_Problem details_. Leave out the pictures and print precisely the lines from the line with "Task: Open the" to the final line of the entries, both ends included.

_Information_.
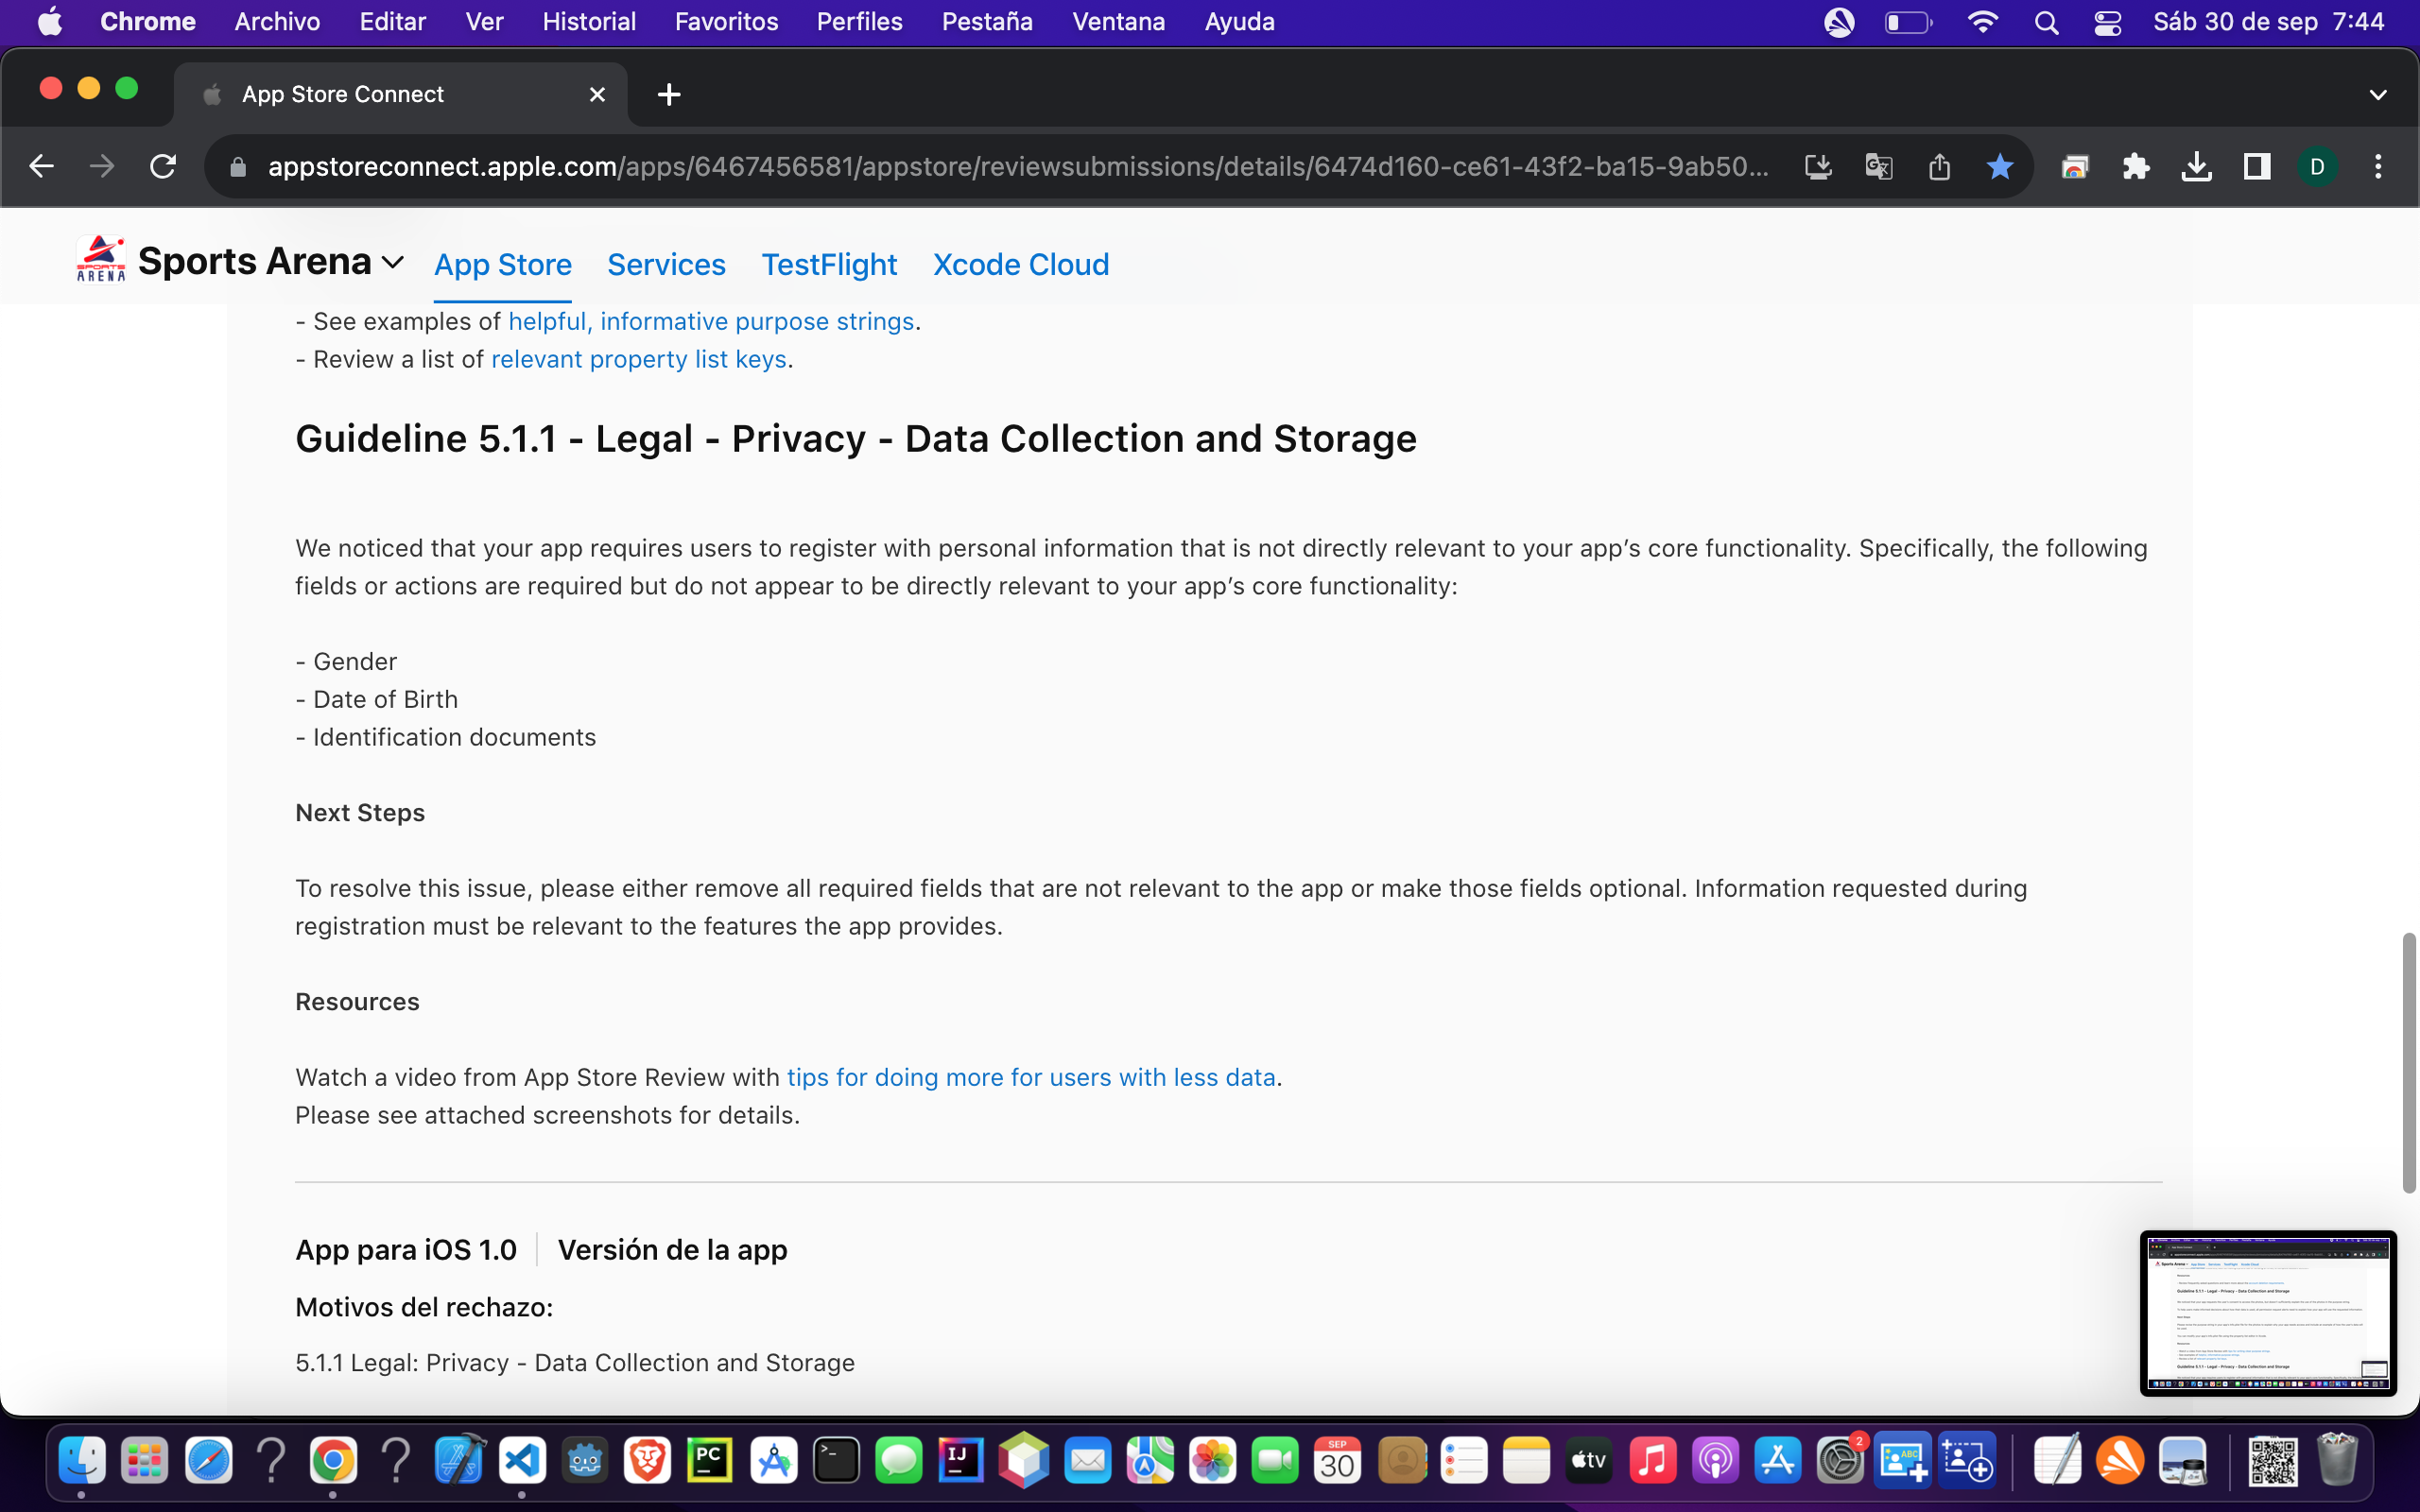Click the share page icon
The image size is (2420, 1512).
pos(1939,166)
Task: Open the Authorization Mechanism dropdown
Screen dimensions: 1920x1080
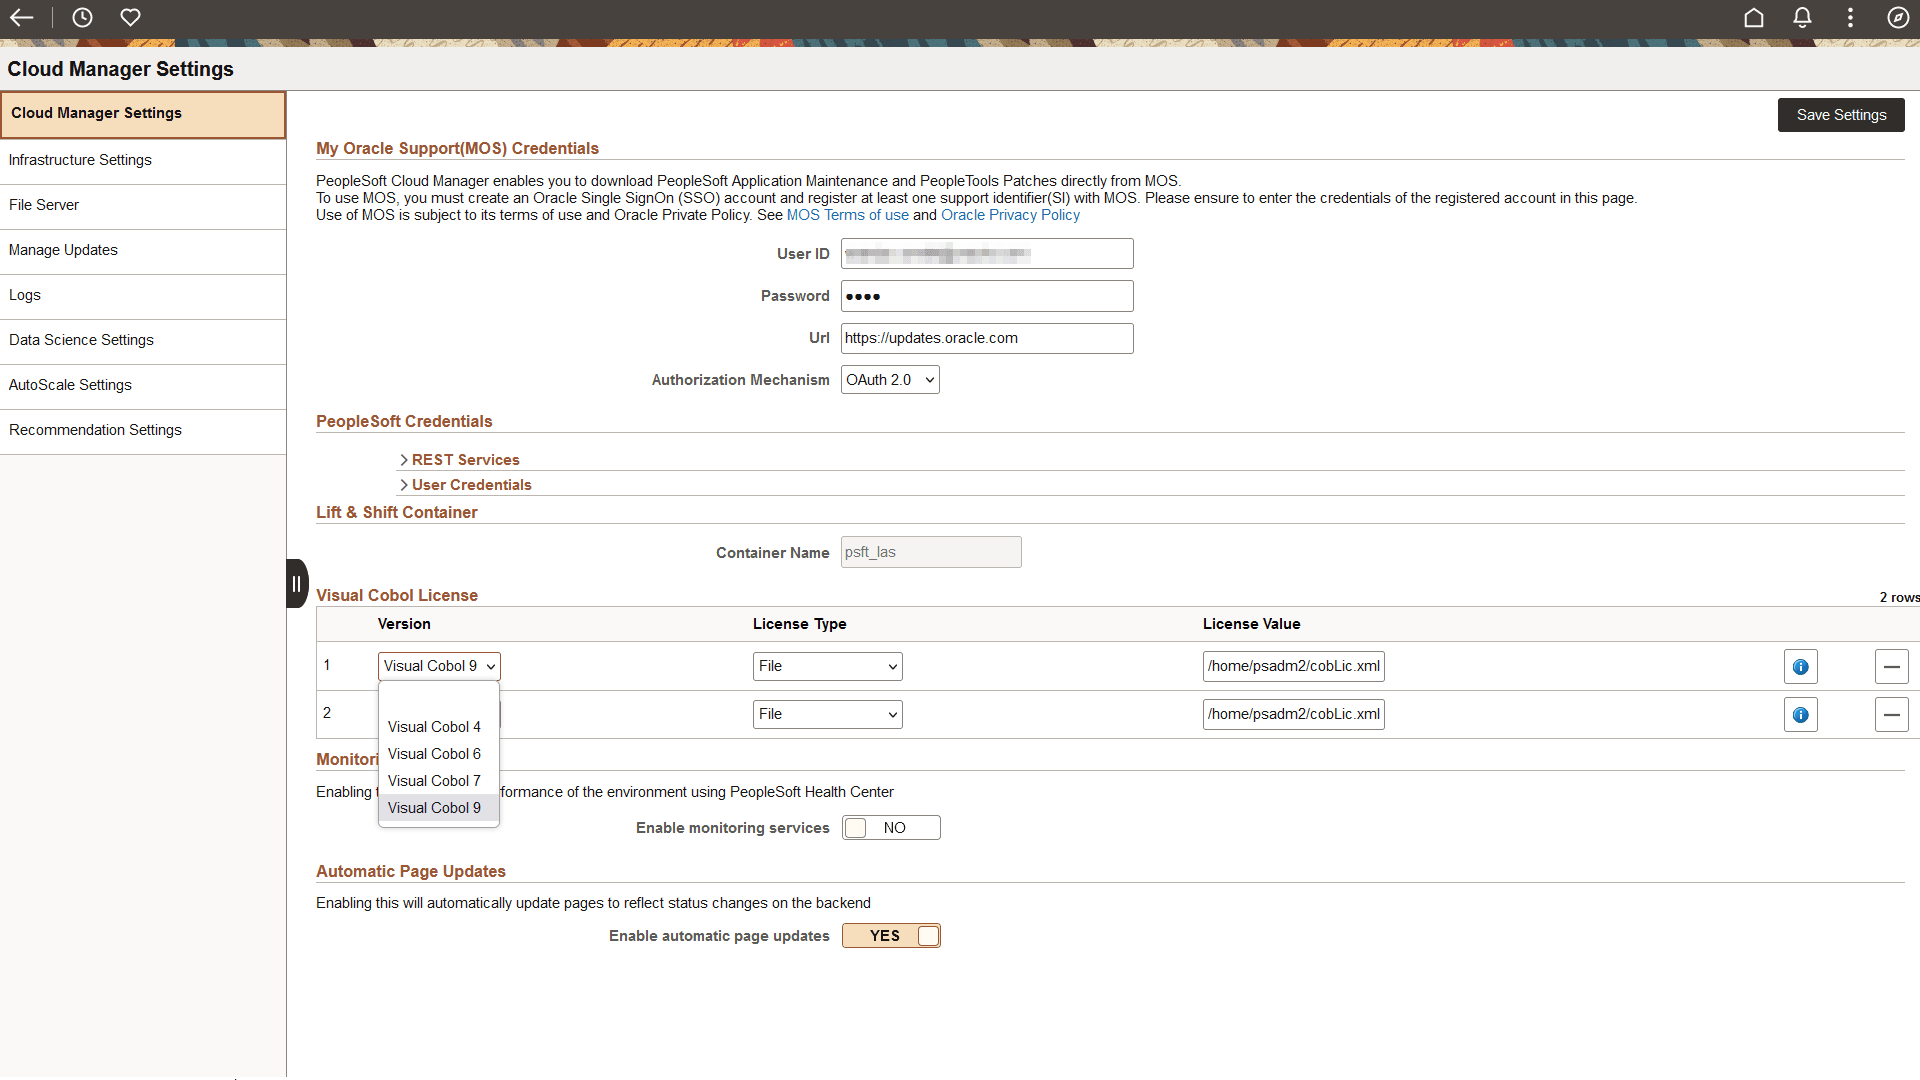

_Expected output_.
Task: Open the Authorization Mechanism dropdown
Screen dimensions: 1920x1080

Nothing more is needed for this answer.